The closing of the transaction will be subject to customary conditions, including the expiration or termination of certain regulatory periods and the tender of shares representing at least two-thirds of CTG?s outstanding common stock in the tender offer, as required by the merger approval requirements under applicable New York law and approval from Committee on Foreign Investment in the United States (CFIUS). On August 28, Michael Floyd filed a complaint in the Supreme Court of the State of New York, County of Erie; On August 30, Ephraim Wieder filed a complaint in the U.S. District Court for the Southern District of New York and On August 30, Ryan O'Dell filed a complaint in the U.S. District Court for the Southern District of New York seeking to block CTG's proposed acquisition due to alleged inadequate information or missing materials in documents to shareholders. The transaction is expected to close later in 2023. As per filing on November 3, 2023, the Offer has been extended until one minute after 11:59 P.M., Eastern Time, on December 12, 2023, unless the Offer is further extended or earlier terminated pursuant to the terms of the Merger Agreement. On November 20, 2023, Committee on Foreign Investment in the United States ("CFIUS") concluded its review of the proposed transaction without taking any action. As on December 12, 2023, Approval of Foreign Regulatory Filings in Luxembourg and Belgium was obtained and accordingly, all Regulatory Approvals, including the Luxembourg Supervision Commission of the Financial Sector approval, have been obtained for the transaction. As per filing on November 8, 2023, the transaction expected to close on December 13, 2023.
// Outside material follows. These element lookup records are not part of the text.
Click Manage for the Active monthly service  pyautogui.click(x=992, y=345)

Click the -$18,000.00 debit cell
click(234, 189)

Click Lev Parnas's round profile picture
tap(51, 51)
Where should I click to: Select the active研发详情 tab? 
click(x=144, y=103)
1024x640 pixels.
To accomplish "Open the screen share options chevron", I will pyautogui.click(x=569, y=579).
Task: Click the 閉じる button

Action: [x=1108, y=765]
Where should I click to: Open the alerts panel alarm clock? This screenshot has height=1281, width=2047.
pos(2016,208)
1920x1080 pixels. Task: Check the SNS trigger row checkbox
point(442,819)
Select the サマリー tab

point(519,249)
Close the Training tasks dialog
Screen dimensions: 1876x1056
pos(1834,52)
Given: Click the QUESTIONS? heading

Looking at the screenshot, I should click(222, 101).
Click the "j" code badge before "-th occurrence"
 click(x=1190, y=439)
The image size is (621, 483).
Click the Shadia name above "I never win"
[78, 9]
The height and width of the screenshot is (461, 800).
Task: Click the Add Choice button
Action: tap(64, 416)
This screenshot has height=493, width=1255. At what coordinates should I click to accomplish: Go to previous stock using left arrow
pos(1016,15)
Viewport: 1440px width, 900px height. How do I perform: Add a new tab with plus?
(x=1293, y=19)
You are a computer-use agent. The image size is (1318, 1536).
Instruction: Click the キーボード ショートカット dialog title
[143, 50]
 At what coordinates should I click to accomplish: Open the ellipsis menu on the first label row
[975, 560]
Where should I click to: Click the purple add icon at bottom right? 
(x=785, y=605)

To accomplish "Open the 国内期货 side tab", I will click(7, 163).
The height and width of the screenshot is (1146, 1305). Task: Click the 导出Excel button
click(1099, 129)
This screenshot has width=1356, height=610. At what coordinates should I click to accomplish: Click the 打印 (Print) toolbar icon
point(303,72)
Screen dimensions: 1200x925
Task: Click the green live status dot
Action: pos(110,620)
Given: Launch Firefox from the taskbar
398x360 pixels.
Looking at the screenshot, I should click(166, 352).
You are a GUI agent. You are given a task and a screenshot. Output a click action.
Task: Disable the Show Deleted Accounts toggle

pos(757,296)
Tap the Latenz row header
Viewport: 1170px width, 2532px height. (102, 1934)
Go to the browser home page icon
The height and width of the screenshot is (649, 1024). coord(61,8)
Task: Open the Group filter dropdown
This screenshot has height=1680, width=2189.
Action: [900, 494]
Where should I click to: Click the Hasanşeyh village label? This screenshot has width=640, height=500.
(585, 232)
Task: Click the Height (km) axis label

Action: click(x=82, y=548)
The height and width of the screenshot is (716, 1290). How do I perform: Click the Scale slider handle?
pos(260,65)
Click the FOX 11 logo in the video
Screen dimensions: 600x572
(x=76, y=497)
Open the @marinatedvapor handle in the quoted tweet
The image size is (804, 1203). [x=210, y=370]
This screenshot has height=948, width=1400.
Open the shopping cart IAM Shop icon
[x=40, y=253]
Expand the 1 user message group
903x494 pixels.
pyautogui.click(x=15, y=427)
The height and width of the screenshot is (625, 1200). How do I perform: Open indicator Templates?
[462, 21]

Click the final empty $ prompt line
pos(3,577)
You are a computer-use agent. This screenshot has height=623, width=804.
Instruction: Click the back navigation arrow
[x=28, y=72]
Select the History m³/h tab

Cole Bader, Michael Wolff, John Hendon, Austin Swank of Stifel is the exclusive financial advisor and Michael Heene, Kristof De Vulder, Brian Wohlberg and Jonathan Klein of DLA Piper LLP is the legal advisors to Cegeka. Stijn Potargent of KPMG assisted Cegeka in the financial, tax, and HR due diligence. Raymond James & Associates, Inc. is acting as financial advisor and fairness opinion provider to CTG. Amar Budarapu, Roger Bivans, Tanner Bodine of Baker McKenzie LLP serves as the Company?s legal advisor to Computer Task Group, Incorporated (NasdaqGS:CTG). Halper Sadeh LLC is investing the deal. Georgeson acted as information agent in the Offer. Computershare Trust Company, acted as depositary and paying agent in the Offer to Computer Task Group.

Cegeka Groep NV completed the acquisition of Computer Task Group, Incorporated (NasdaqGS:CTG) on December 13, 2023. Cegeka will fund the acquisition through existing cash resources and bank financing. As part of the acquisition, Computer Task Group's CEO, Filip Gydé, will not be part of the new organizational structure. Upon completion of the merger, Computer Task Group will become a wholly owned subsidiary of Cegeka, and Computer Task Group shares of common stock will no longer be listed on NASDAQ. As per filling on December 13, 2023, the Offer expired as scheduled one minute after 11:59 p.m., Eastern Time, on December 12, 2023 (12:00 midnight, Eastern Time, on December 13, 2023) and a total of 12,806,181 Shares representing approximately 73.79% of the Shares outstanding were validly tendered and accepted by Cegeka for the payment. Accordingly, the minimum condition was satisfied. Cegeka will move forward with Section 905(a) of the New York Business Corporation Law and effect a short-form merger to acquire each share issued and outstanding.